-- Data provided --
- Opening Delimiter -

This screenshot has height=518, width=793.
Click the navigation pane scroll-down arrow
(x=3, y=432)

- Closing Delimiter -
- Opening Delimiter -

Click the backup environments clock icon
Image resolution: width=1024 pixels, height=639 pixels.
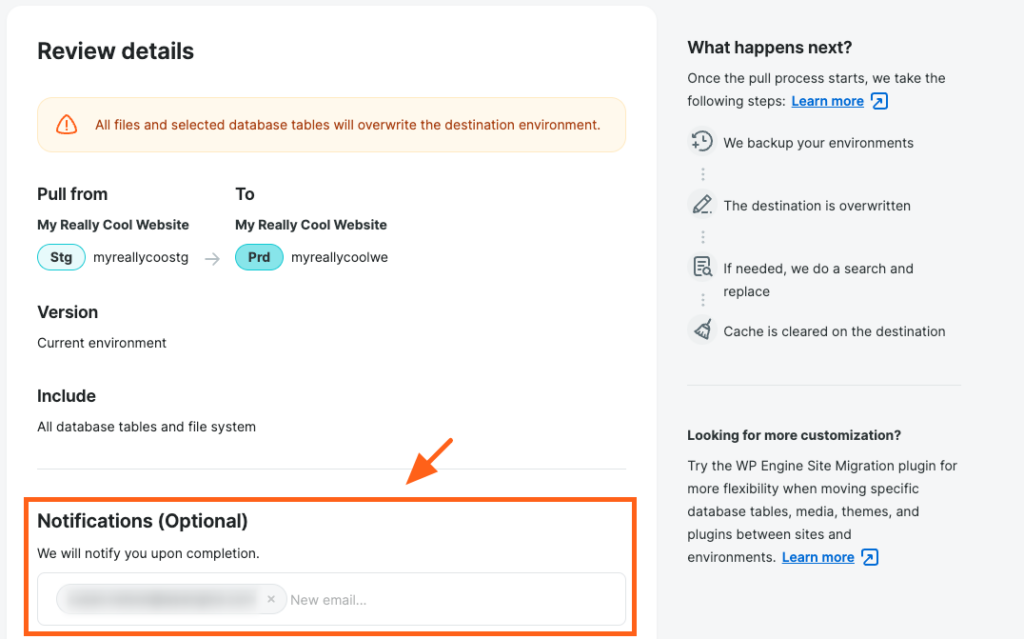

- Closing Delimiter -
- Opening Delimiter -

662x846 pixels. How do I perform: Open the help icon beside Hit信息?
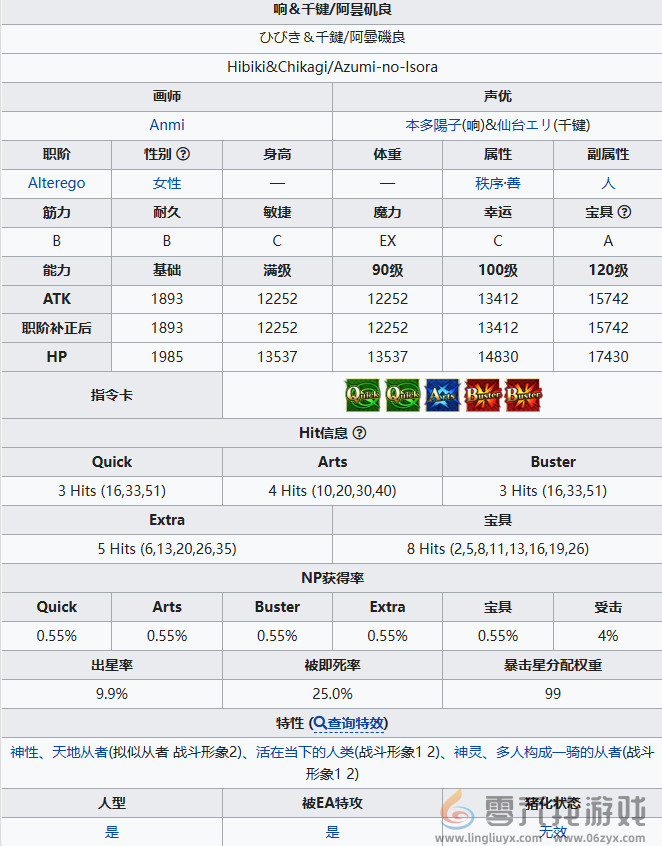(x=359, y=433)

- Closing Delimiter -

-- What to do --
Look over the material and return every line where the word "width" is found.

-- Problem solution --
This screenshot has height=518, width=793.
Image resolution: width=1024 pixels, height=639 pixels.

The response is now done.